-- Estratto --
· · · ·

Conservativa: Rifacimento di un’otturazione in amalgama con materiale composito

 

In un precedente articolo del nostro Blog abbiamo già parlato della ricostruzione di denti compromessi dalla carie con materiali estetici compositi. Abbiamo distinto le tecniche indirette da quelle dirette precisando che quest’ultime trovano indicazione nelle ricostruzioni di piccola o media grandezza. Nel video che presentiamo oggi,mostriamo il rifacimento di un’otturazione in amalgama che presenta una carie secondaria. Con il termine carie secondaria si intende la comparsa di una lesione cariosa ai margini o al di sotto di un precedente restauro che dopo anni subisce gli esiti di una infiltrazione batterica. Data la modesta entità della lesione (documentata da una radiografia) abbiamo ritenuto sufficiente l’utilizzo di una tecnica diretta.

· · · ·

-- Consegna --
Che cosa si intende per carie secondaria nell'estratto sul rifacimento dell'otturazione in amalgama?

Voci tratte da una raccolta
· · · ·

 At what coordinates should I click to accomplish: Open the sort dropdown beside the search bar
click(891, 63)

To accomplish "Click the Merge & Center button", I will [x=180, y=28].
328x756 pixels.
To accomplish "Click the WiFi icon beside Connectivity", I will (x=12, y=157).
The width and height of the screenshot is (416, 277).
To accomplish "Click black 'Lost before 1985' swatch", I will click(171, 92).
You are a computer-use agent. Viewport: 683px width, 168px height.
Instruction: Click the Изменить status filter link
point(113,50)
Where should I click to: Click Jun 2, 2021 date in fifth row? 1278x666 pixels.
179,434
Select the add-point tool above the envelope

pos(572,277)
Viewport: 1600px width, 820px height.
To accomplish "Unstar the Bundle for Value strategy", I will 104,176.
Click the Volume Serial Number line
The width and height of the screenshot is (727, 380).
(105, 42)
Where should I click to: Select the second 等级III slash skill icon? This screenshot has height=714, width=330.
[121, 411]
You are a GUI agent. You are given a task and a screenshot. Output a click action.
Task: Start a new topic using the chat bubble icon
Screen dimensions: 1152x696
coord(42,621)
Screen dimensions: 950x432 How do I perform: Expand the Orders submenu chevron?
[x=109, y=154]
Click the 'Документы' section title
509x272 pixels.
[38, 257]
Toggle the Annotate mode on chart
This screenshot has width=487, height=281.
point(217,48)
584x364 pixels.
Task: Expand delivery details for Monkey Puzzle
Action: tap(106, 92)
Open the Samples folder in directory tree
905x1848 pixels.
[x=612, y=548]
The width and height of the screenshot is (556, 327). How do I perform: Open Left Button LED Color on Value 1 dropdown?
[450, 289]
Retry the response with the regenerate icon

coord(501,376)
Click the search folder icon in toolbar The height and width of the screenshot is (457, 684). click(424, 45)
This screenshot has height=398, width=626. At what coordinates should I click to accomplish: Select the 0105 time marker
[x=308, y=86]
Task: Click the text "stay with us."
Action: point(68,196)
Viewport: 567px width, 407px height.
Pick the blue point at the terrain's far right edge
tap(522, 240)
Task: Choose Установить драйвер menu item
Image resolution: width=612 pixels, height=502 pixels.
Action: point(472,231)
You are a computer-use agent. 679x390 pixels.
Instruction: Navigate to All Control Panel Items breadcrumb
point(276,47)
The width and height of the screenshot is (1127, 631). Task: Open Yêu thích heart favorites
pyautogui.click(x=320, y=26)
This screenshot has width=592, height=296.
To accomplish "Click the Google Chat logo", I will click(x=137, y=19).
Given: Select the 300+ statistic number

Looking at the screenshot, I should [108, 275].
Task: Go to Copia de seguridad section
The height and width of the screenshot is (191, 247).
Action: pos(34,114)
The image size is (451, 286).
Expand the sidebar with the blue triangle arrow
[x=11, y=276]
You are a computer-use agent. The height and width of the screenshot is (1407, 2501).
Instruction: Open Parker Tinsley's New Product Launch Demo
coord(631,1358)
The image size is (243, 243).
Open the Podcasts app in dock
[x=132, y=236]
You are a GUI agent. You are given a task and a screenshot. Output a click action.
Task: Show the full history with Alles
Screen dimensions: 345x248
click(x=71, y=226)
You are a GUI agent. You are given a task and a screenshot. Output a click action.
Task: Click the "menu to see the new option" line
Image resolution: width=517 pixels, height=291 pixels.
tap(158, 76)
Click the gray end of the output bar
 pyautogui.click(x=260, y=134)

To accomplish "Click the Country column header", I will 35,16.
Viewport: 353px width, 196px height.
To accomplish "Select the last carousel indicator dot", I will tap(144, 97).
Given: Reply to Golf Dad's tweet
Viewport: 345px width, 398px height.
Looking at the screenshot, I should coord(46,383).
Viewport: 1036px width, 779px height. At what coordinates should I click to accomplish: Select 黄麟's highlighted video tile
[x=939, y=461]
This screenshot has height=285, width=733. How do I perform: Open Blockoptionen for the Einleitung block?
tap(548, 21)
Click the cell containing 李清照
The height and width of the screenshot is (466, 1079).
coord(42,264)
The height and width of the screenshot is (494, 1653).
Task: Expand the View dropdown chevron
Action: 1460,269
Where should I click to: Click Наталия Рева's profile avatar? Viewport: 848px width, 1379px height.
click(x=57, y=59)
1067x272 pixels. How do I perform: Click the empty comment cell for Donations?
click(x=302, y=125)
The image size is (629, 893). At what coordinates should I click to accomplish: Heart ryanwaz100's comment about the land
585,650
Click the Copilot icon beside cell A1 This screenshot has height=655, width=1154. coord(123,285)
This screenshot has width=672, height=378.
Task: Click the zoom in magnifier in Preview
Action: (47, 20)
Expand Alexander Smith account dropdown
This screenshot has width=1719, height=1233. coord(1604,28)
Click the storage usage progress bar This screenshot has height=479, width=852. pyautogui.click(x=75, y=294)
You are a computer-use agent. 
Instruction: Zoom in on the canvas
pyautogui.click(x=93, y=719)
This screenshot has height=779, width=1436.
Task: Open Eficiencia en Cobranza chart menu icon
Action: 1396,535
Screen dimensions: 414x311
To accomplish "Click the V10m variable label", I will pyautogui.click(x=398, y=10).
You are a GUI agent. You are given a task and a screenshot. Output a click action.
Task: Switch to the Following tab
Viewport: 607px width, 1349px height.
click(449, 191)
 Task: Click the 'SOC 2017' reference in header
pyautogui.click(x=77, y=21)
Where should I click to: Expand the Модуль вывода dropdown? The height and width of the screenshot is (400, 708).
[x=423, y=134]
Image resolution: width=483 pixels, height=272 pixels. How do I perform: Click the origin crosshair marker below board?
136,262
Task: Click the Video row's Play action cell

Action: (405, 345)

· · · ·

-- Soluzione dell'esercizio --
La comparsa di una lesione cariosa ai margini o al di sotto di un precedente restauro che, dopo anni, subisce gli esiti di un'infiltrazione batterica.